On December 17, 2013, the Court of Appeals issued a decision in William J. Jenack Estate Appraisers and Auctioneers, Inc., v. Albert Rabizadeh, Docket No. 229, addressing the Statute of Frauds’ requirements for sales at auction.
William J. Jenack Estate Appraisers and Auctioneers involved an auction buyer who sought to avoid a $400,000 auction purchase on the ground that the auctioneer’s documentation could not satisfy the UCC’s Statute of Frauds, and the exception thereto contained in GOL 5-701(a)(6), which provides:
Notwithstanding section 2-201 of the uniform commercial code, if the goods be sold at public auction, and the auctioneer at the time of the sale, enters in the sale book, a memorandum specifying the nature and price of the property sold, the terms of the sale, the name of the purchaser, and the name of the person on whose account the sale was made, such memorandum is equivalent in effect to a note of the contract or sale, subscribed by the party therewith to be charged.
The buyer argued that the sale book failed to satisfy Section 5-701(a)(6) because it failed to name either the buyer—who was identified by a number—or the seller. The Court of Appeals disagreed, holding that an absentee bidder form, which did include the buyer’s name along with his identifying number, could be considered together with the auctioneer’s book as a “related writing”:
We agree with the Appellate Division that the absentee bidder form, along with the clerking sheet, provide the necessary information to establish the name of Rabizadeh as the buyer. This conclusion is inescapable given that each of the documents contained information pertaining to the terms of the sale as required by the Statute. Both contain the item number, the bidder number, the auctioneer, and a detailed description of the item.
The Court of Appeals went on to reject the buyer’s second argument, holding that Section 5-701(a)(6) did not require disclosure of the seller’s name but could be satisfied if the writing named the seller’s agent, such as the auctioneer in this case.

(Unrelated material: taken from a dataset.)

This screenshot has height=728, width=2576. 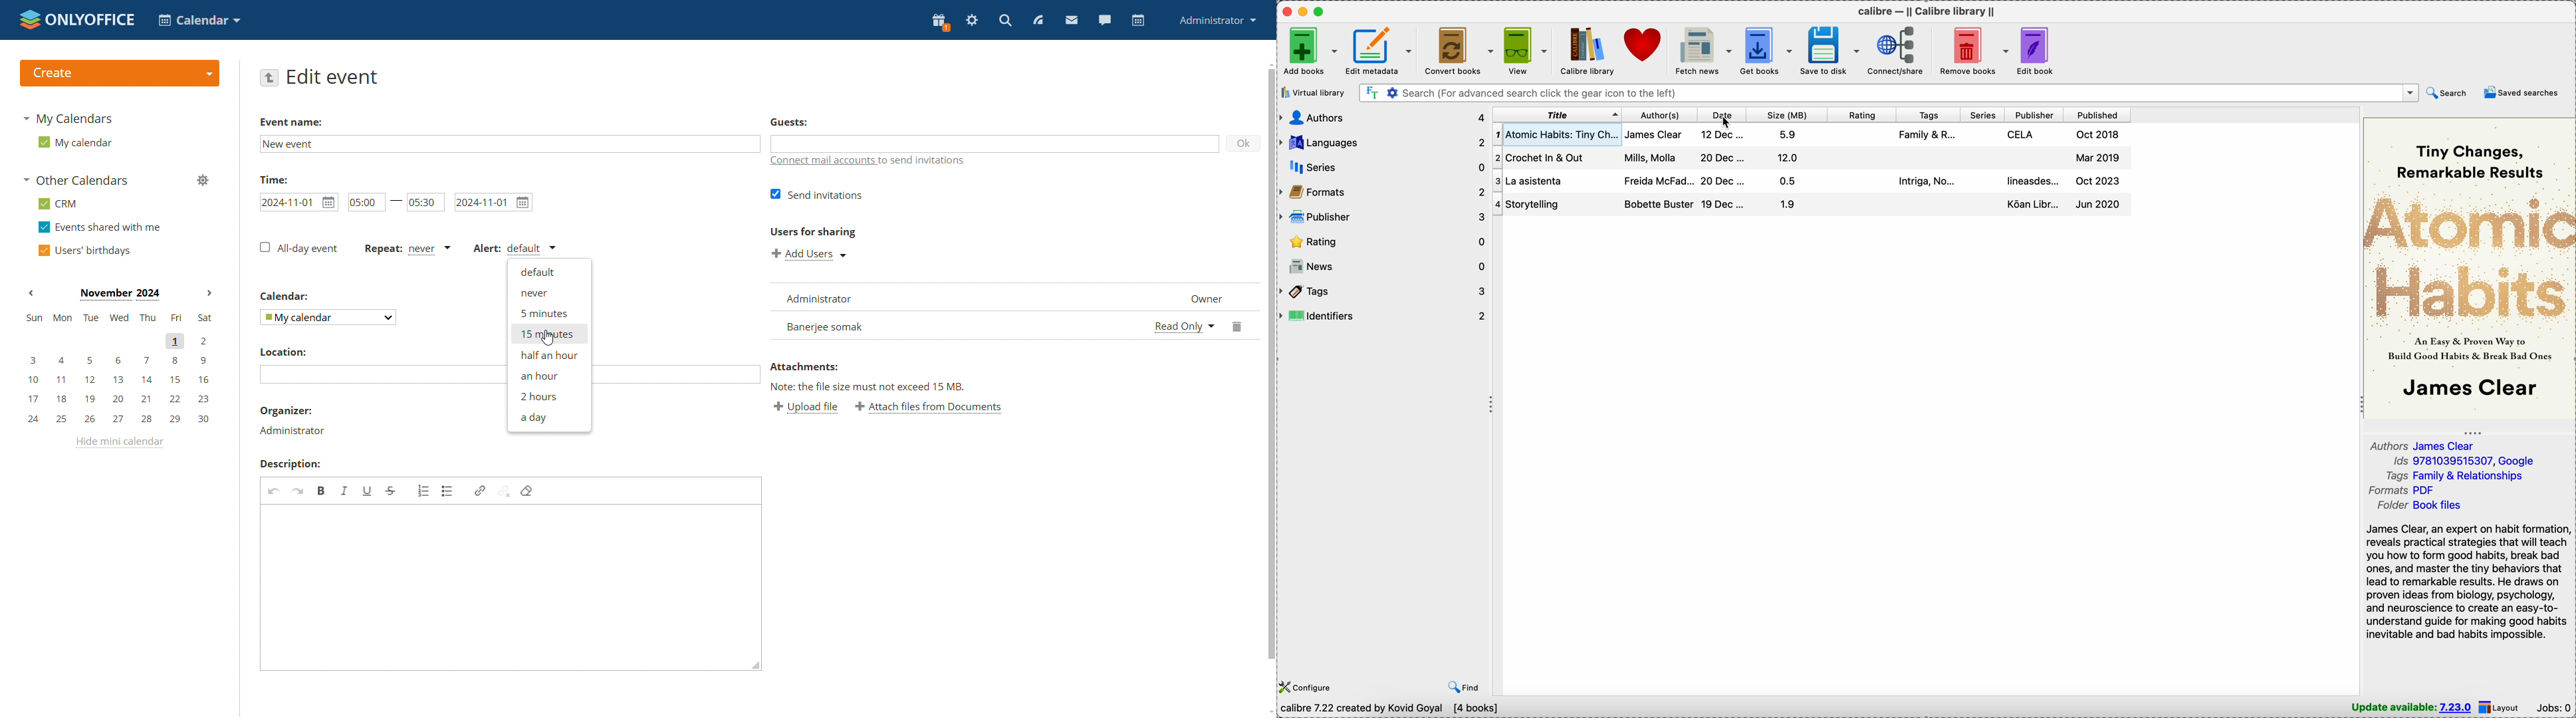 What do you see at coordinates (1888, 92) in the screenshot?
I see `search bar` at bounding box center [1888, 92].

In this case, despite statutory language apparently focusing specifically on the auctioneer’s sale book, the Court of Appeals looked outside the sale book and considered other writings on order to rule that the Statute of Frauds was satisfied, seeming to show their unwillingness to allow parties to avoid commercial transaction based upon purely technical violations of the Statute of Frauds.